Let $\Omega = \{0, 1\}^\mathbb{N}$ and let $(\mathrm{Ber}_p)^{\otimes \mathbb{N}}$ and $(\mathrm{Ber}_q)^{\otimes \mathbb{N}}$ be the infinite product measures with parameters $p$ and $q$, respectively. For $n \in \mathbb{N}$, let $X_n$ be the $n$-th coordinate map. Then under $(\mathrm{Ber}_r)^{\otimes \mathbb{N}}$, $(X_n)_{n \in \mathbb{N}}$ is independent and Bernoulli distributed with parameter $r$.

Here is the step where I get confused:

Klenke states that one can apply the strong law of large numbers such that for any $r \in \{p, q\}$, there exists a measurable set $A_r \subset \Omega$ with $(\mathrm{Ber}_r)^{\otimes \mathbb{N}}(\Omega \backslash A_r) = 0$ and $\lim_{n \to \infty} n^{-1} \sum_1^n X_i(\omega) = r$ for all $\omega \in A_r$ and therefore in particular $A_p \cap A_q = \emptyset$ if $p \not = q$, and thus $(\mathrm{Ber}_p)^{\otimes \mathbb{N}}$ and $(\mathrm{Ber}_q)^{\otimes \mathbb{N}}$ are singular in that case.

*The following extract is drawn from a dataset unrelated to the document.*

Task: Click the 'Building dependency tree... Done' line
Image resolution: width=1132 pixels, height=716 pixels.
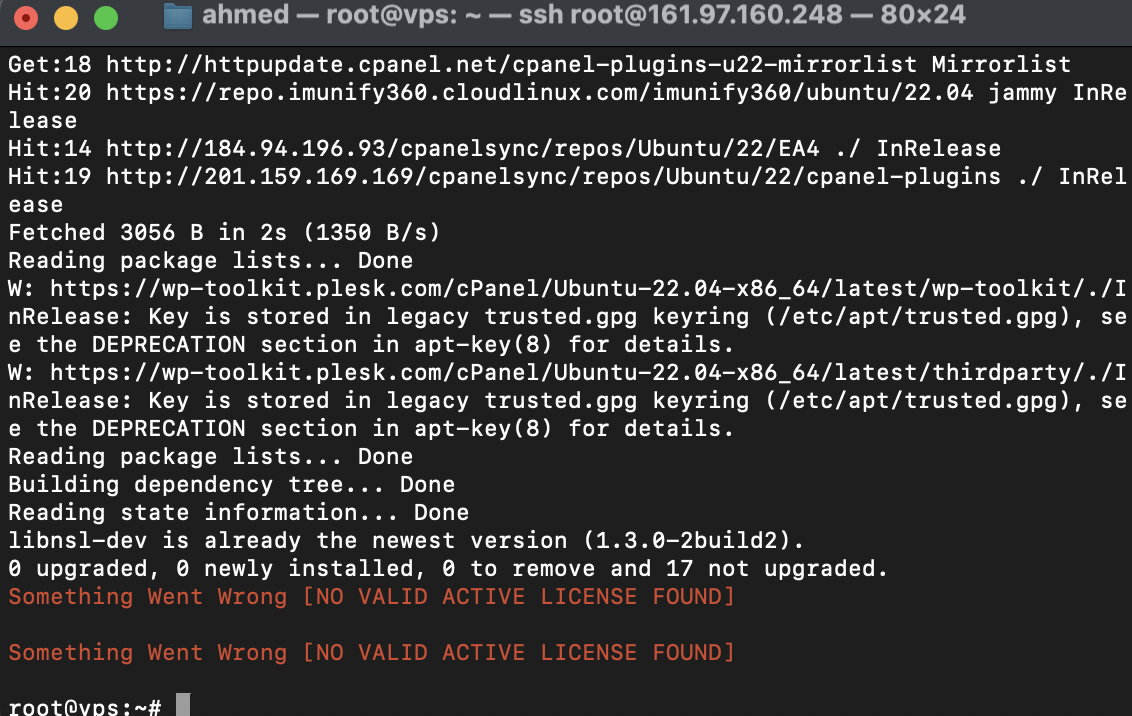Action: [x=232, y=484]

Now I am completely confused by the last paragraph. First off, what guarantees the existence of such a measurable set $A_r$? Then, how does it particular follow that $A_p \cap A_q = \emptyset$ if $p \not = q$? And finally, how does the last imply singularity of the two measures? A nice and clear explanation would be greatly appreciated, thanks!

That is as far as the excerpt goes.